“So what do we do about it?”
“Unknown. Improved lines of communication will help.”
“Of course it would. The problem is we can’t even understand them now .”
The ephemerals try to deceive us …
The ephemerals are of no consequence …
We should investigate the Rosette intelligence …
Who’d said that? Gray checked the datastream, and had Konstantin-2 tease out the tagline on the statement. It was the Sjhlurrr.
The Sjhlurrr posed an interesting problem for those studying the Sh’daar Collective of species, Gray thought. According to the data acquired twenty years ago, the red-golden slugs appeared to be less psychologically attached to a particular body image than were humans. Evidently, they’d used advanced genetic techniques to alter their ponderous and often inconvenient forms, transferring their considerable intellects into other, smaller and more mobile organic bodies in myriad shapes and sizes.

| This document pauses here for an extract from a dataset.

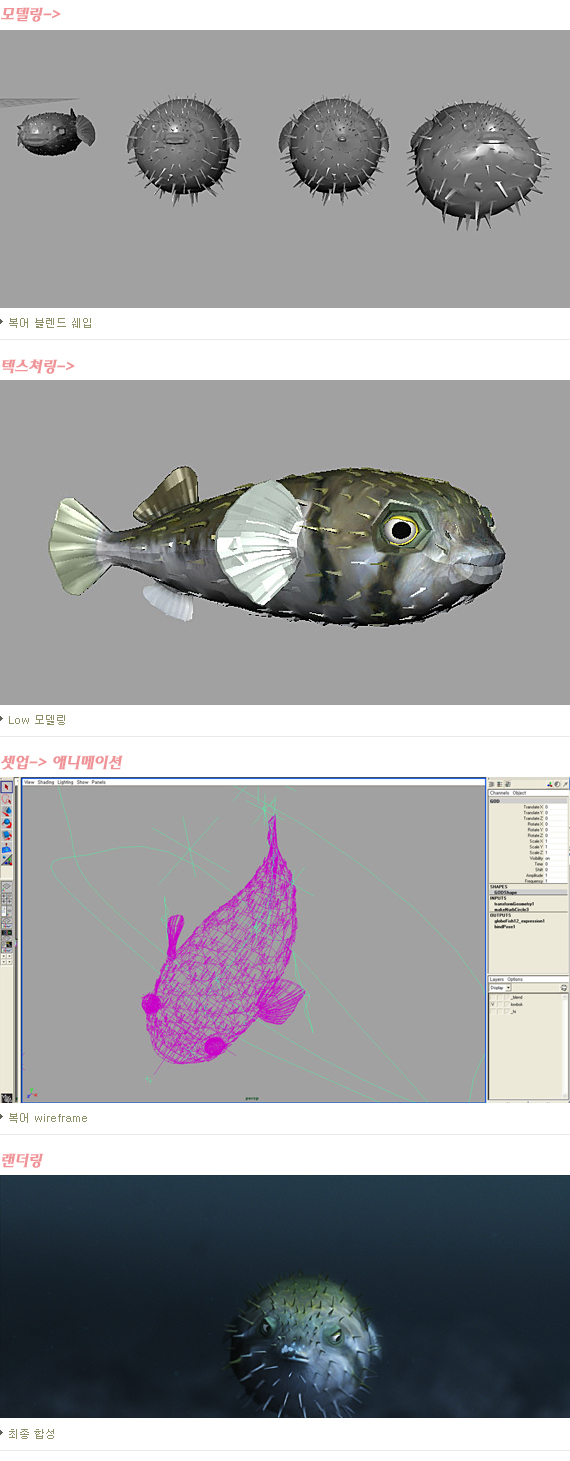Open the Panels menu in viewport

[x=98, y=782]
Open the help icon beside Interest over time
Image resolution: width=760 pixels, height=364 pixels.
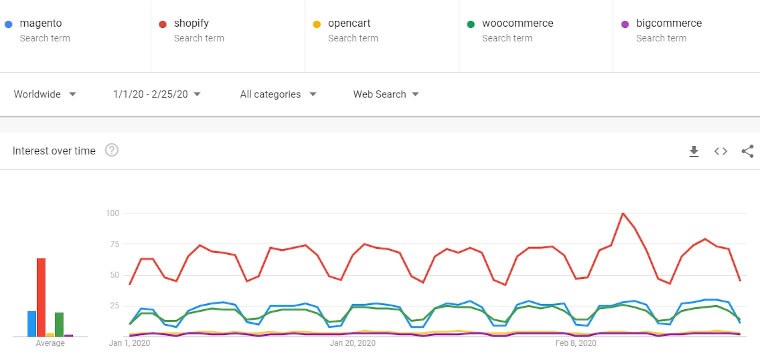tap(111, 150)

“I wonder,” McKennon said, “if that’s the Sjhlurrr’s real shape.”
She seemed to be reading his thoughts. “I thought the Refusers rejected the idea of genetic manipulation.”
“Some did. But just as not all of the ur-Sh’daar went along with the technologies that kicked off their singularity, not all members of a species buy into a single ideology or meme. Think of how diverse human beliefs are.”

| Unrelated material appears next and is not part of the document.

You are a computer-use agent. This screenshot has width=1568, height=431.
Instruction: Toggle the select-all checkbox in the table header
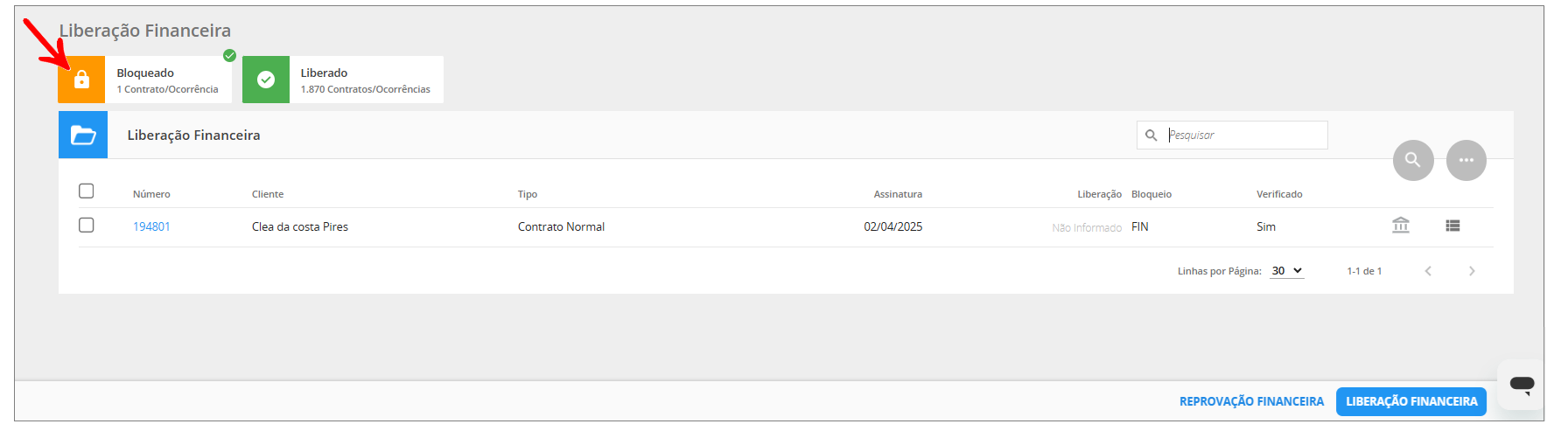point(87,191)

“I guess so. It’s easy to see all aliens as alike …”
“There are some. One F’heen is pretty much identical to every other F’heen in its swarm, both genetically and in its worldview. They form telepathic group minds, so they kind of have to all look at the world the same way, not only within their home swarm, but among all swarms. But for most other species? No, they’re as much individuals within their own groups as are humans.”
Gray thought about that statement for a moment. While he agreed in principle, he was not completely convinced. For a long time, humans had assumed that the near-mythic Sh’daar were a single alien species, the monolithic power behind an alliance of galactic species within the T primeepoch that they’d set to attacking humans. When the America battlegroup had first traveled back in time to the N’gai Cluster, Humankind had discovered that the Sh’daar were, in fact, an assembly of several dozen star-faring species working together … an empire of sorts, spanning both space and time, united in the need to stop other species from entering their own technological singularities.
And something about that idea simply did not make sense. Gray felt like he was tantalizingly close to seeing a larger picture, a motive behind Sh’daar decisions and actions, something that humans had not yet grasped. It had to do with what McKennon had just said about diversity within the separate species … but he couldn’t quite grasp it.
With a mental shrug, he decided to look at it later. Maybe Konstantin-2 would be able to help pin down what was bothering him.